From India's sacred banyan to the perfumed cedars of Lebanon, take an illustrated tour of the world, with trees that define each destination's history, spiritual life and folklore legend

Printed on FSC-approved, sustainably sourced paper, this is the latest labour of leafy love from Jonathan Drori CBE (Eden Project trustee, WWF ambassador and former commissioner of countless BBC TV series on science and nature). It's an erudite read that employs plant science to illuminate how trees play a key role in every part of human life; as a provider of food, a source of poison, a maker of medicines and building materials. With at least 60,000 distinct species, Drori has done a monumental job of pruning to focus mainly on those trees that tell a story about each of the 180 destinations featured, augmented by luscious botanical illustrations by French illustrator Lucille Clerc.

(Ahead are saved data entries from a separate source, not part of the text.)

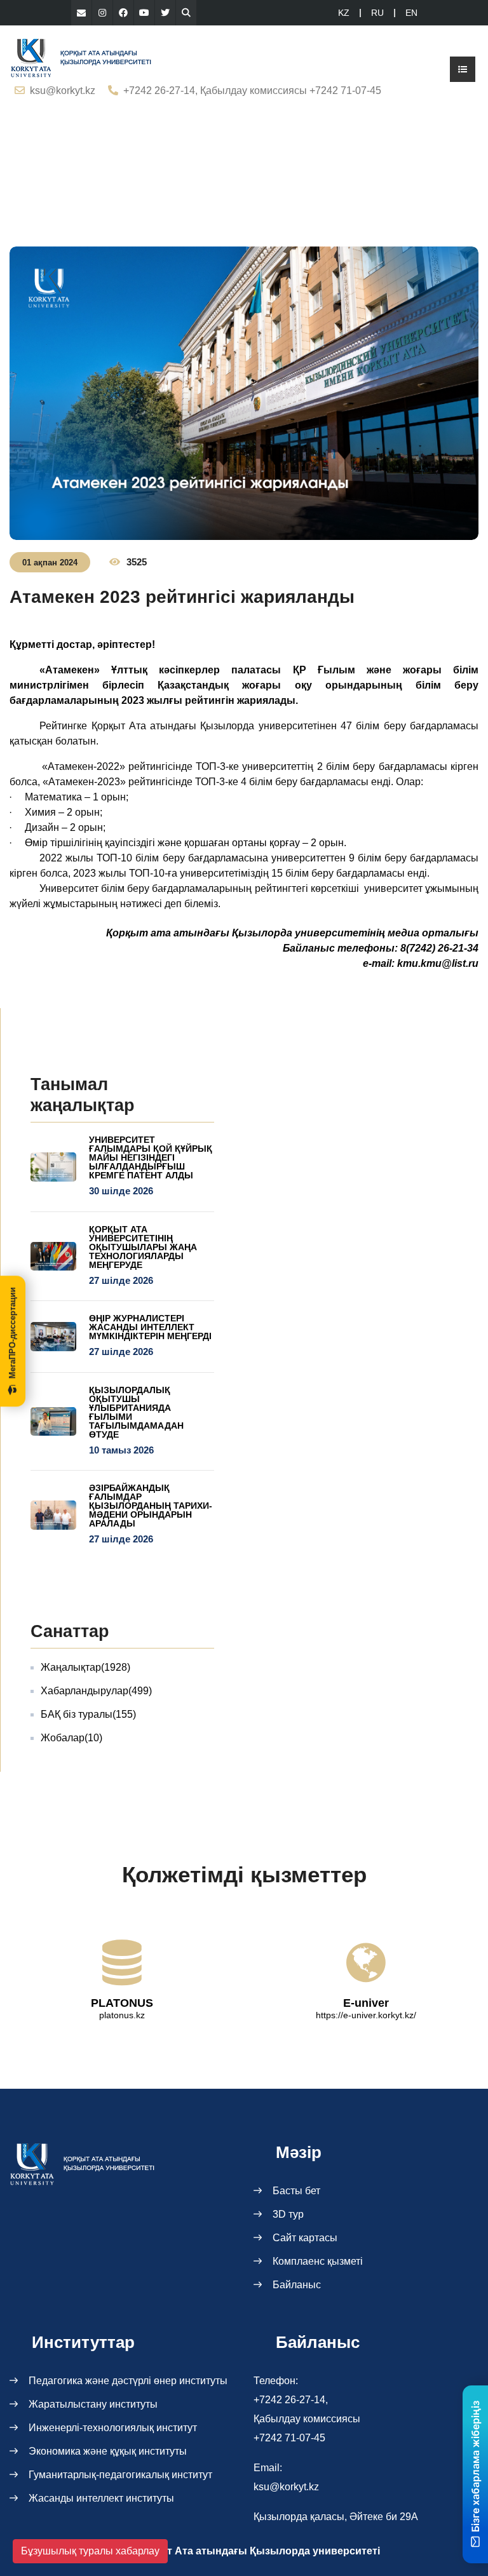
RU (377, 13)
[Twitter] (165, 12)
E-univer (366, 2003)
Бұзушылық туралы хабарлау (90, 2551)
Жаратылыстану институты (93, 2404)
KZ (343, 13)
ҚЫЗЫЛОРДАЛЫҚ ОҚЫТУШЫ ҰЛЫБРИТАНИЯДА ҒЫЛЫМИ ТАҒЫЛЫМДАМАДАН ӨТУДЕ (136, 1412)
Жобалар (71, 1737)
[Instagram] (102, 12)
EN (411, 13)
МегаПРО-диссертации (12, 1333)
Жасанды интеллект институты (101, 2498)
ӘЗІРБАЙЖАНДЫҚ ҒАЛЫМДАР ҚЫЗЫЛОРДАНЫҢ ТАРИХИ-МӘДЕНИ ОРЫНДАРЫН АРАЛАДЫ (150, 1505)
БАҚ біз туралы (88, 1714)
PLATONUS (122, 2003)
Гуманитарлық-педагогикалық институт (120, 2474)
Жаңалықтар (85, 1667)
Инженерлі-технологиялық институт (113, 2427)
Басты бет (296, 2190)
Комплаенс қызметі (318, 2261)
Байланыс (297, 2284)
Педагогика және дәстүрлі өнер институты (128, 2380)
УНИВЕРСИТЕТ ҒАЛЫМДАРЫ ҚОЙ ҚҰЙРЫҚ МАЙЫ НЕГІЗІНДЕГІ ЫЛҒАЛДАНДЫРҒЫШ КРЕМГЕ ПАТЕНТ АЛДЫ (150, 1157)
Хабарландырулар (96, 1690)
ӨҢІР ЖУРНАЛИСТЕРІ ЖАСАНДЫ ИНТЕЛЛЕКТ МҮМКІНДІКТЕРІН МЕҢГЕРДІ (150, 1327)
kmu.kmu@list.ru (437, 963)
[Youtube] (144, 12)
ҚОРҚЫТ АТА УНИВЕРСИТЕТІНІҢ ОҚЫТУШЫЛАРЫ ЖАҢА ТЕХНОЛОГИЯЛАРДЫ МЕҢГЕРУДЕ (143, 1247)
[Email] (81, 12)
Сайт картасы (305, 2237)
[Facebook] (123, 12)
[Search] (186, 12)
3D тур (288, 2214)
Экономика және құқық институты (108, 2451)
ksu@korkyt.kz (62, 90)
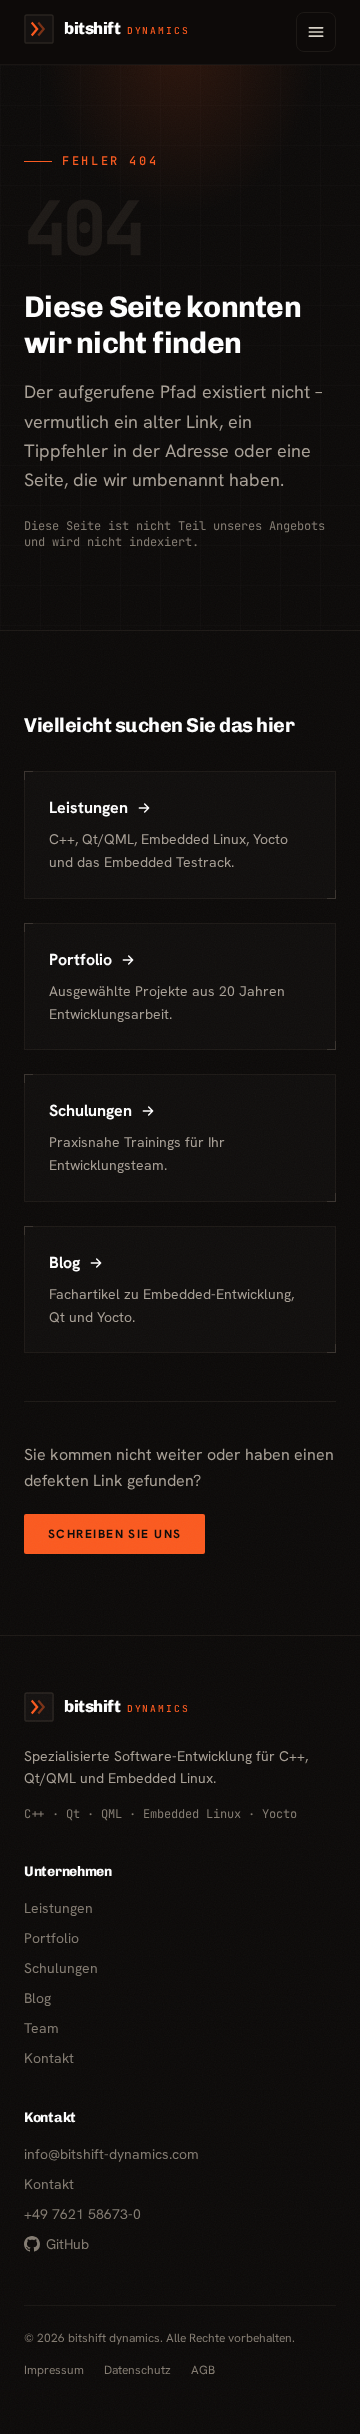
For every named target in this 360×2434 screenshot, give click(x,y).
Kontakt (49, 2058)
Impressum (54, 2370)
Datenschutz (137, 2370)
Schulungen (61, 1968)
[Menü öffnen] (316, 32)
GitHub (67, 2244)
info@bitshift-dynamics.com (111, 2154)
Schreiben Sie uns (114, 1534)
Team (41, 2028)
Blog (37, 1998)
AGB (203, 2370)
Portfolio (51, 1938)
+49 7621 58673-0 (82, 2214)
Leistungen (58, 1908)
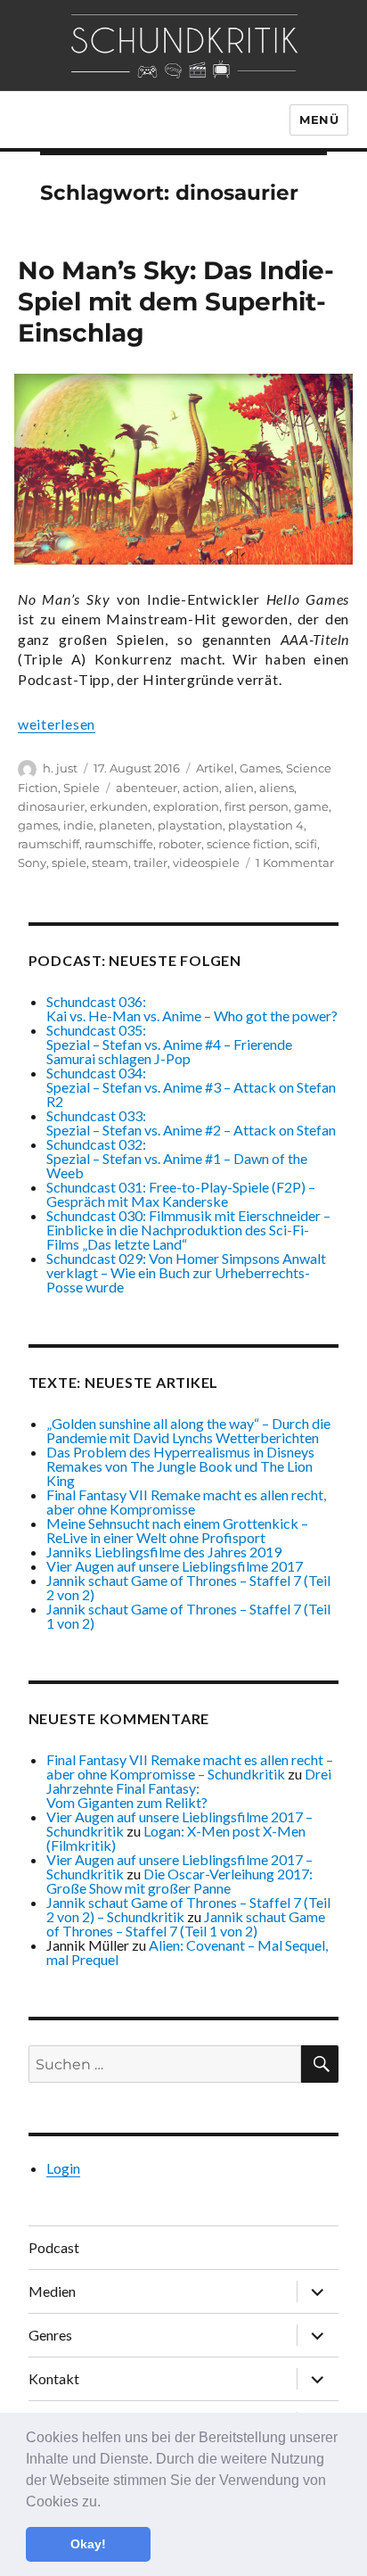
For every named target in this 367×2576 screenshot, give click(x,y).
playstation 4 (266, 825)
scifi (306, 844)
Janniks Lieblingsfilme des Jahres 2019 (163, 1551)
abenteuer (146, 787)
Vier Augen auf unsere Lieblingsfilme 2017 (174, 1565)
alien (239, 787)
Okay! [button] (88, 2544)
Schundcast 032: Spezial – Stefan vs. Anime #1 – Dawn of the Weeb (176, 1158)
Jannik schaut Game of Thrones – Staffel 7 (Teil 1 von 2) (188, 1615)
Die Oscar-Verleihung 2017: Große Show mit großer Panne (179, 1880)
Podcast (54, 2247)
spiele (69, 862)
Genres (50, 2334)
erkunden (119, 806)
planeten (125, 825)
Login (63, 2167)
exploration (186, 806)
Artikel (215, 768)
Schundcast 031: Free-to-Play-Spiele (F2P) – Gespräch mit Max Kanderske (180, 1194)
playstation (190, 825)
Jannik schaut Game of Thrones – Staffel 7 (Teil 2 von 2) (188, 1587)
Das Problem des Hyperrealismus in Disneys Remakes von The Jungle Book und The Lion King (180, 1466)
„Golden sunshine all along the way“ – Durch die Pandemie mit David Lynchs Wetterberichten (188, 1430)
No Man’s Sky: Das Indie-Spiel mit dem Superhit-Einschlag (176, 301)
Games (260, 768)
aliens (276, 787)
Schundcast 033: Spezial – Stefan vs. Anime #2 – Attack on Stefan (191, 1122)
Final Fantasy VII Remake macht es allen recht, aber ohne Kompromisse (186, 1501)
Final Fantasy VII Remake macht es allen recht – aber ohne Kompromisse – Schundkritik (189, 1766)
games (38, 825)
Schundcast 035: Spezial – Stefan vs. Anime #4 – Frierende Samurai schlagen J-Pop (169, 1044)
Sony (32, 862)
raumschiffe (119, 844)
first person (256, 806)
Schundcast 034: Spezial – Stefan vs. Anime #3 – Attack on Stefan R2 (191, 1087)
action (201, 787)
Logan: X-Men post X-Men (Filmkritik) (176, 1838)
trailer (150, 862)
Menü (318, 119)
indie (78, 825)
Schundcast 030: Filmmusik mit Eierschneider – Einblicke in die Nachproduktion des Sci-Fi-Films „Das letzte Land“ (188, 1229)
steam (110, 862)
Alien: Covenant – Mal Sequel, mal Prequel (187, 1952)
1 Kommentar (295, 862)
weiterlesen (56, 723)
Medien (52, 2291)
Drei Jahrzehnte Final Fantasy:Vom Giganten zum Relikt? (188, 1788)
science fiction (248, 844)
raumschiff (48, 844)
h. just (60, 768)
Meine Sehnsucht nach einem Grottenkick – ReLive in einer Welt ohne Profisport (177, 1530)
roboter (180, 844)
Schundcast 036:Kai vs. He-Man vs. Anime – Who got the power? (192, 1008)
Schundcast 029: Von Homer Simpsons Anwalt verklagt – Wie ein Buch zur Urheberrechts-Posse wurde (186, 1272)
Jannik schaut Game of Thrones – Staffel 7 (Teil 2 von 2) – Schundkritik (188, 1909)
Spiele (81, 787)
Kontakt (54, 2378)
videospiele (206, 862)
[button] (107, 2503)
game (311, 806)
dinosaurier (51, 806)
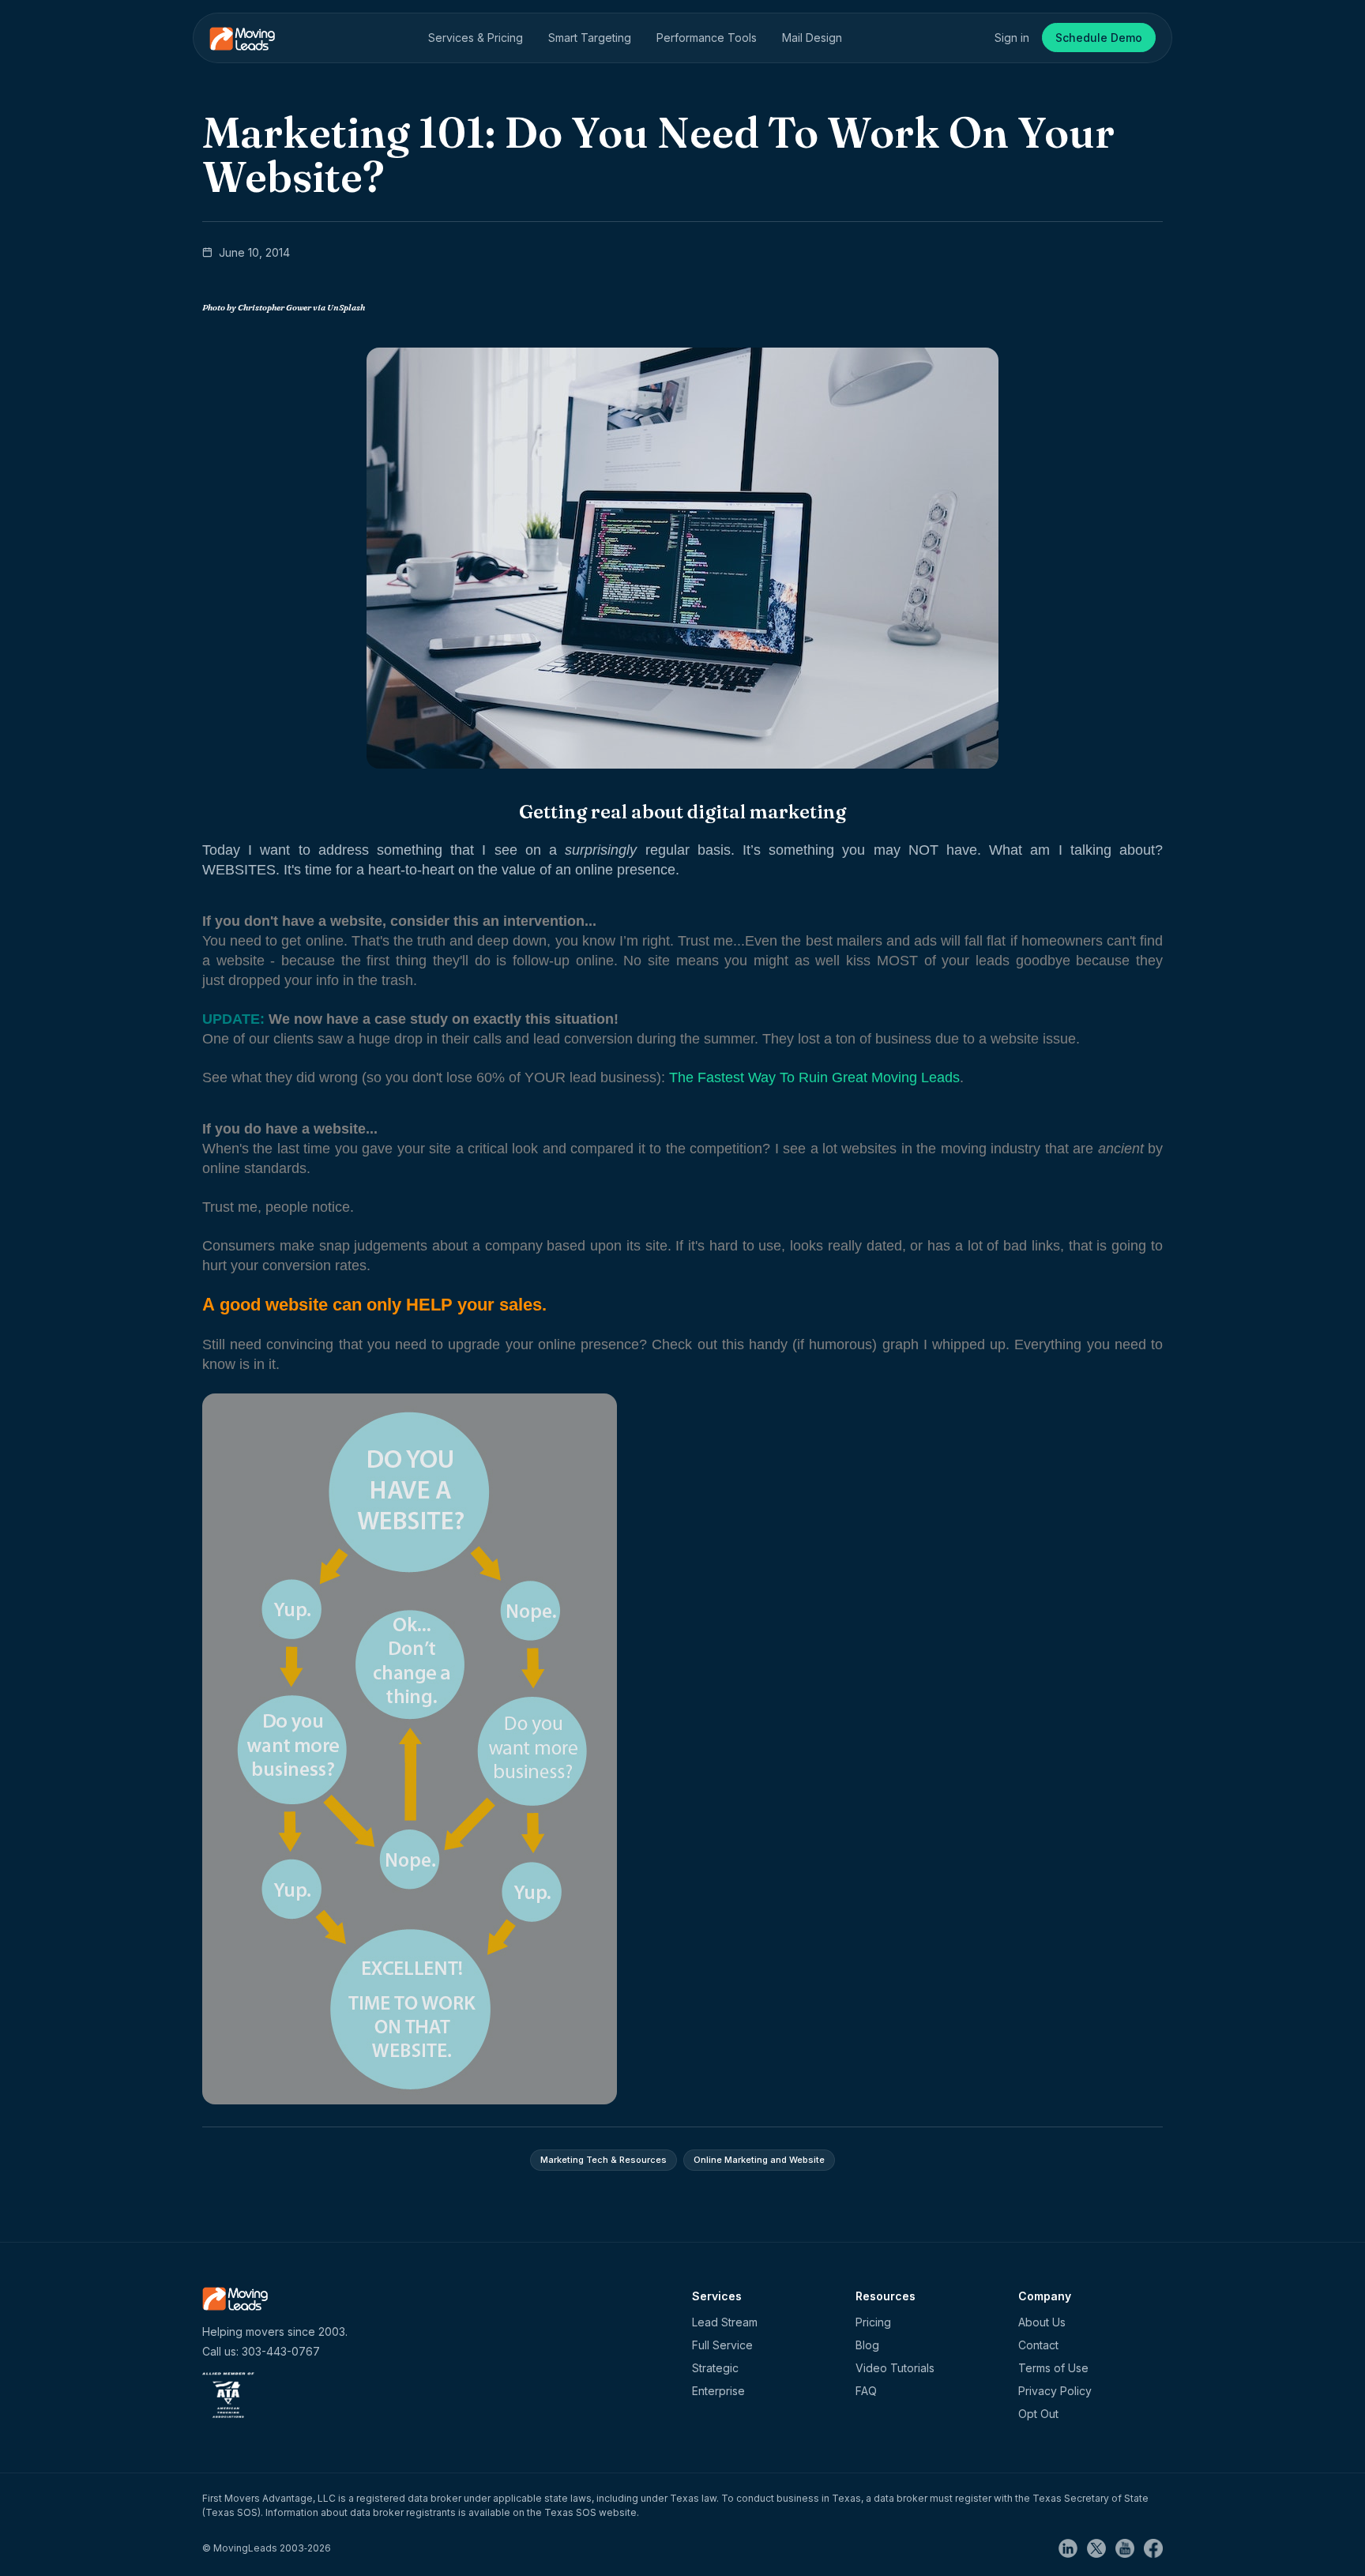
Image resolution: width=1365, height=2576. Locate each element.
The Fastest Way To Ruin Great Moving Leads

It makes for colourful armchair travelling, too. In Egypt, for example, we learn that the date palm, subject of 3,000-year-old Hebrew literature, Assyrian bas-reliefs and Egyptian papyri, is also a time traveller. Date stones found at a ruined Dead Sea fortress, carbon-dated as around 2,000 years old, have been successfully germinated. Meanwhile, in Ghana, we follow the kola nut's journey from its slave trade origins to its export to the USA, where it became a key ingredient in Coca-Cola.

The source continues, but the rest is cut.